* Extracted information:
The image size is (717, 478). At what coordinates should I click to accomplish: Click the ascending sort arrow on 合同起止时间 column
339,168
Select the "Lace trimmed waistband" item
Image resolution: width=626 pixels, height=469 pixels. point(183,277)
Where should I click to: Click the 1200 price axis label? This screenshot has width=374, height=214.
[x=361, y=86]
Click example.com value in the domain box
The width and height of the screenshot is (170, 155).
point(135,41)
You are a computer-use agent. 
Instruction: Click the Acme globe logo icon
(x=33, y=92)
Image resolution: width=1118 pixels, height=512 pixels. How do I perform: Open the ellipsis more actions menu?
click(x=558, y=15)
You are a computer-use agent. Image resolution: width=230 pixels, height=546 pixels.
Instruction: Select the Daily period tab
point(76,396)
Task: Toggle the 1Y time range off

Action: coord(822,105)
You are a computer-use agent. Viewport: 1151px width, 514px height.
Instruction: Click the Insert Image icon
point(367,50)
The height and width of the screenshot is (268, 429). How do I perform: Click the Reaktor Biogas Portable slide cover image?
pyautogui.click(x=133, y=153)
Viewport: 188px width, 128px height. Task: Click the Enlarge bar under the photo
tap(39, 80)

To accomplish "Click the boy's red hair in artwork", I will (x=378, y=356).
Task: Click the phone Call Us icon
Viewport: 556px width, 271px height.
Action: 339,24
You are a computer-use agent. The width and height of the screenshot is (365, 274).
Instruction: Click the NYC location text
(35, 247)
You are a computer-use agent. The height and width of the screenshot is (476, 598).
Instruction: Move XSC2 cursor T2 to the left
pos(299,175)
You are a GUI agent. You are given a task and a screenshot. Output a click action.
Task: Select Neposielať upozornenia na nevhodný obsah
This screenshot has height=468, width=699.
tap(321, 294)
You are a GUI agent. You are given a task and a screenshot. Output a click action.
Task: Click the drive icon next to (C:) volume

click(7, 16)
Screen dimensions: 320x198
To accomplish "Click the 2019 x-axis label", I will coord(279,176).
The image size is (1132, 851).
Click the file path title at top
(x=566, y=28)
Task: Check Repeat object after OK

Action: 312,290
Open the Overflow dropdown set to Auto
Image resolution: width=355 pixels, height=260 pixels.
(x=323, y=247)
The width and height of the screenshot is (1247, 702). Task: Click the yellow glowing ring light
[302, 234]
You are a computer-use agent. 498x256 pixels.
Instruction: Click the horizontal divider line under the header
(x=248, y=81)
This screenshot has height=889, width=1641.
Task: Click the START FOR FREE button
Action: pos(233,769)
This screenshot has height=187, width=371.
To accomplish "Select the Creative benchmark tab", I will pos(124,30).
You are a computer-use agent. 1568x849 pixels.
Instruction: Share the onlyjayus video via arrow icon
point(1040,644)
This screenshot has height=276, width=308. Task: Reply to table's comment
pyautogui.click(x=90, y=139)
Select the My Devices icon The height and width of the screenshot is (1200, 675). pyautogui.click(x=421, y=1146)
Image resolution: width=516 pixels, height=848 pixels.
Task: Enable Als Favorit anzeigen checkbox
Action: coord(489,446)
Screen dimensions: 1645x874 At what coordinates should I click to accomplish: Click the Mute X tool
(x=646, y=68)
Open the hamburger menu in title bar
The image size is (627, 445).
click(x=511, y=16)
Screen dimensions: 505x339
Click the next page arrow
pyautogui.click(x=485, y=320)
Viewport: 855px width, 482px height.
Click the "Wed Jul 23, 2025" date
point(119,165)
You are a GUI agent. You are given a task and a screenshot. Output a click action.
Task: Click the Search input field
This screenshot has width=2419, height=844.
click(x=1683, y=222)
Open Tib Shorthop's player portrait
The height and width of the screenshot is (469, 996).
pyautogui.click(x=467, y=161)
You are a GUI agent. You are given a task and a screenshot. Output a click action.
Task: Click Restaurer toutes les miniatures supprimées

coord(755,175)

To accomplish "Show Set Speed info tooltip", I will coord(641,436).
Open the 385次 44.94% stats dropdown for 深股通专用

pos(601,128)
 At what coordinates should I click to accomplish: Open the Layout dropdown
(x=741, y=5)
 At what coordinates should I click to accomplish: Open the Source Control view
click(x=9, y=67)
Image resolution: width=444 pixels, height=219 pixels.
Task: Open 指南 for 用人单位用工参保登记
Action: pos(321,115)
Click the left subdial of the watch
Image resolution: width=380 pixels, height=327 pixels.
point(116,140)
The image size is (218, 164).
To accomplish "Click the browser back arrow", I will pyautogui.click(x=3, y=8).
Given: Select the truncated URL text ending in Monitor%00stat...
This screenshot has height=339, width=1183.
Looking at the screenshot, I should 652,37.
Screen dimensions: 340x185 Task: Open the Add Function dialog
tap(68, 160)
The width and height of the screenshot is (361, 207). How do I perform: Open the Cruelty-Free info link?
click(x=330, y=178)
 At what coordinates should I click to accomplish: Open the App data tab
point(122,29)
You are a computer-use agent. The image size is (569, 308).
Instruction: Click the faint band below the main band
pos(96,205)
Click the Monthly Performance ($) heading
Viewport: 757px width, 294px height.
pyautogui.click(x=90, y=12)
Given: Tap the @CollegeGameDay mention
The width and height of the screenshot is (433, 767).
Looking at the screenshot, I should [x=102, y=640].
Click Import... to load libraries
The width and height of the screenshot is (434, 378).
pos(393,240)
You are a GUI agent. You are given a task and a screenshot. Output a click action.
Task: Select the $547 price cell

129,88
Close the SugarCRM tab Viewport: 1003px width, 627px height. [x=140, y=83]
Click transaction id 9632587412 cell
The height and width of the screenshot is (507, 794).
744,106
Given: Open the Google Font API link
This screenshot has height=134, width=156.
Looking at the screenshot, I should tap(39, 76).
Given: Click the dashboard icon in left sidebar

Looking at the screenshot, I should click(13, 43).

* What to work on:
Write out the material once more so that every line matches exactly.

* Response box:
The image size is (717, 478). At what coordinates should I click to accomplish: Click the ascending sort arrow on 合同起止时间 column
339,168
Select the "Lace trimmed waistband" item
Image resolution: width=626 pixels, height=469 pixels. point(183,277)
Where should I click to: Click the 1200 price axis label? This screenshot has width=374, height=214.
[x=361, y=86]
Click example.com value in the domain box
The width and height of the screenshot is (170, 155).
point(135,41)
You are a computer-use agent. 
Instruction: Click the Acme globe logo icon
(x=33, y=92)
Image resolution: width=1118 pixels, height=512 pixels. How do I perform: Open the ellipsis more actions menu?
click(x=558, y=15)
You are a computer-use agent. Image resolution: width=230 pixels, height=546 pixels.
Instruction: Select the Daily period tab
point(76,396)
Task: Toggle the 1Y time range off

Action: coord(822,105)
You are a computer-use agent. Viewport: 1151px width, 514px height.
Instruction: Click the Insert Image icon
point(367,50)
The height and width of the screenshot is (268, 429). How do I perform: Click the Reaktor Biogas Portable slide cover image?
pyautogui.click(x=133, y=153)
Viewport: 188px width, 128px height. Task: Click the Enlarge bar under the photo
tap(39, 80)

To accomplish "Click the boy's red hair in artwork", I will (x=378, y=356).
Task: Click the phone Call Us icon
Viewport: 556px width, 271px height.
Action: 339,24
You are a computer-use agent. The width and height of the screenshot is (365, 274).
Instruction: Click the NYC location text
(35, 247)
You are a computer-use agent. The height and width of the screenshot is (476, 598).
Instruction: Move XSC2 cursor T2 to the left
pos(299,175)
You are a GUI agent. You are given a task and a screenshot. Output a click action.
Task: Select Neposielať upozornenia na nevhodný obsah
This screenshot has height=468, width=699.
tap(321, 294)
You are a GUI agent. You are given a task and a screenshot. Output a click action.
Task: Click the drive icon next to (C:) volume

click(7, 16)
Screen dimensions: 320x198
To accomplish "Click the 2019 x-axis label", I will coord(279,176).
The image size is (1132, 851).
Click the file path title at top
(x=566, y=28)
Task: Check Repeat object after OK

Action: 312,290
Open the Overflow dropdown set to Auto
Image resolution: width=355 pixels, height=260 pixels.
(x=323, y=247)
The width and height of the screenshot is (1247, 702). Task: Click the yellow glowing ring light
[302, 234]
You are a computer-use agent. 498x256 pixels.
Instruction: Click the horizontal divider line under the header
(x=248, y=81)
This screenshot has height=889, width=1641.
Task: Click the START FOR FREE button
Action: pos(233,769)
This screenshot has height=187, width=371.
To accomplish "Select the Creative benchmark tab", I will pos(124,30).
You are a computer-use agent. 1568x849 pixels.
Instruction: Share the onlyjayus video via arrow icon
point(1040,644)
This screenshot has height=276, width=308. Task: Reply to table's comment
pyautogui.click(x=90, y=139)
Select the My Devices icon The height and width of the screenshot is (1200, 675). pyautogui.click(x=421, y=1146)
Image resolution: width=516 pixels, height=848 pixels.
Task: Enable Als Favorit anzeigen checkbox
Action: coord(489,446)
Screen dimensions: 1645x874 At what coordinates should I click to accomplish: Click the Mute X tool
(x=646, y=68)
Open the hamburger menu in title bar
The image size is (627, 445).
click(x=511, y=16)
Screen dimensions: 505x339
Click the next page arrow
pyautogui.click(x=485, y=320)
Viewport: 855px width, 482px height.
Click the "Wed Jul 23, 2025" date
point(119,165)
You are a GUI agent. You are given a task and a screenshot. Output a click action.
Task: Click the Search input field
This screenshot has width=2419, height=844.
click(x=1683, y=222)
Open Tib Shorthop's player portrait
The height and width of the screenshot is (469, 996).
pyautogui.click(x=467, y=161)
You are a GUI agent. You are given a task and a screenshot. Output a click action.
Task: Click Restaurer toutes les miniatures supprimées

coord(755,175)

To accomplish "Show Set Speed info tooltip", I will coord(641,436).
Open the 385次 44.94% stats dropdown for 深股通专用

pos(601,128)
 At what coordinates should I click to accomplish: Open the Layout dropdown
(x=741, y=5)
 At what coordinates should I click to accomplish: Open the Source Control view
click(x=9, y=67)
Image resolution: width=444 pixels, height=219 pixels.
Task: Open 指南 for 用人单位用工参保登记
Action: pos(321,115)
Click the left subdial of the watch
Image resolution: width=380 pixels, height=327 pixels.
point(116,140)
The image size is (218, 164).
To accomplish "Click the browser back arrow", I will pyautogui.click(x=3, y=8).
Given: Select the truncated URL text ending in Monitor%00stat...
This screenshot has height=339, width=1183.
Looking at the screenshot, I should 652,37.
Screen dimensions: 340x185 Task: Open the Add Function dialog
tap(68, 160)
The width and height of the screenshot is (361, 207). How do I perform: Open the Cruelty-Free info link?
click(x=330, y=178)
 At what coordinates should I click to accomplish: Open the App data tab
point(122,29)
You are a computer-use agent. The image size is (569, 308).
Instruction: Click the faint band below the main band
pos(96,205)
Click the Monthly Performance ($) heading
Viewport: 757px width, 294px height.
pyautogui.click(x=90, y=12)
Given: Tap the @CollegeGameDay mention
The width and height of the screenshot is (433, 767).
Looking at the screenshot, I should [x=102, y=640].
Click Import... to load libraries
The width and height of the screenshot is (434, 378).
pos(393,240)
You are a GUI agent. You are given a task and a screenshot. Output a click action.
Task: Select the $547 price cell

129,88
Close the SugarCRM tab Viewport: 1003px width, 627px height. [x=140, y=83]
Click transaction id 9632587412 cell
The height and width of the screenshot is (507, 794).
744,106
Given: Open the Google Font API link
This screenshot has height=134, width=156.
Looking at the screenshot, I should tap(39, 76).
Given: Click the dashboard icon in left sidebar

Looking at the screenshot, I should click(13, 43).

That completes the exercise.